Earl of Rochester as Quack.
The witty but profligate Earl of Rochester, well known in history as the boon companion of Charles II, especially in his debaucheries, frequently gave offence to that monarch by his impudence or his sarcasms. His best known epigram is that referring to
Our Sovereign Lord the King
Whose word no man relies on
Who never said a foolish thing
And never did a wise one.
On several occasions Rochester was ordered to leave the Court, but Charles always sent for him to come back again. In one of these absences it is recorded that he took lodgings in Tower Street under the name of Alexander Bindo and practised for a time as a quack doctor. It is believed that he had a stall on Tower Hill on which he spread an assortment of remedies and cosmetics, and that he especially cultivated the patronage of women, to whom he gave advice. This must have been about the year 1677. In a book published in 1710, giving the poetical works and speeches of Sir Charles Sedley by Captain Ayloff, is printed a copy of what purports to be one of Rochester’s harangues on Tower Hill. No evidence of its authenticity is offered, and as the Earl was undoubtedly gifted with a glib tongue and plenty of talent it would seem unlikely that he would trouble himself to write out, or if he did write it, to preserve such rubbish. The “Dictionary of National Biography,” however, alludes to it without questioning its genuineness, but does not quote any part of it. The following specimens of the Earl’s alleged patter are quoted from an old part of Notes and Queries:—
“I am the famed Paracelsus of the age, by name Segnior Doloso Euprontorio, son of that wonder-working Chymist lately deceased in Alsatia and famed through all Europe, Asia, Africa, and America; from the oriental exaltation of Titan to his occidental declination, who in pity to his own dear self and other mortals has by the prayers and solicitations of divers Kings, Emperors, Princes, Lords, Gentlemen, and other Personages been prevailed with to oblige the world with notice to all persons, young and old, lame and blind, that they may know where to repair for their speedy cure in all Cephalgies, Orantalgies, Paralitical Paroxysms, Rheumatisms, Gout, Fevers, Fractures, Dislocations, and all other Distempers incident to the human Body, external or internal, acute or chronic, curable or incurable.
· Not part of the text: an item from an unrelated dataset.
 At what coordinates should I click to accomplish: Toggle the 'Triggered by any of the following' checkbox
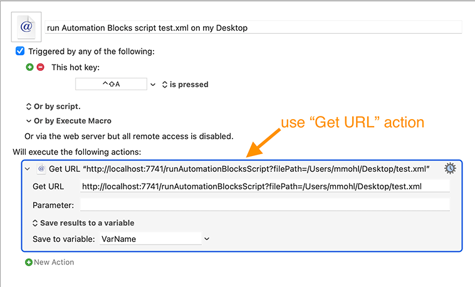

“My medicines are the Quintessence of Pharmaceutical Energy; the Cures I have done are beyond the art of the whole World.
“I have an excellent hypontical, captical, odoriferous, carminative, renovative, stiptical, corroboratory Balsam of Balsams, made of dead men’s fat, rosin, and goose grease. It is the true Pharmacopœia of Hermes Trismegistus, the true Pentemagogon of the triple kingdom, which works seven several ways, and is seven years preparing, which being exactly completed secundem artem by Fermentations, Solutions, Sublimations, Putrefactions, Rectifications, and Quidlibelifications in Balnea Mariæ in the Crucible, becomes Nature’s Palladium, Health’s Magazine. One drachm of which is worth a Bushel of March dust. For if any of you chance to have your heads cut off or your brains beat out, ten drops of this seasonably applied will recall the fleeting spirits reigning through the deposed Archeus, and in six minutes will restore the departed Life to its pristine vigour with all its functions, vital, rational and animal.”
The quack goes on to recount some of his cures. Among them were the god-mother of Prester John of a stupendous Dolor in her Os Sacrum; the Empress of Boolampoo of a Cramp she got in her tongue by eating Pork and buttered parsnips; an Alderman of Grand Cairo of a scarlet burning raging fever of which he died; the Emperor of Morocco, who lay seven years sick of the plague and was cured in 42 minutes so that he danced the Saraband, Flip-flap, and Somerset.
The orator announced that he was to be found at the Golden Ball in Fop Alley whenever he was not on Tower Hill; for he had devoted himself wholly to serve the Public.